* SET TASK: Pull out every line of the material that contains the word "Select", matching case exactly.

* DATA ROWS:

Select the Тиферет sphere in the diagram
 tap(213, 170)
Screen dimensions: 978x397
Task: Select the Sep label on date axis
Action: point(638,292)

* RESPONSE:
Select the Тиферет sphere in the diagram
Task: Select the Sep label on date axis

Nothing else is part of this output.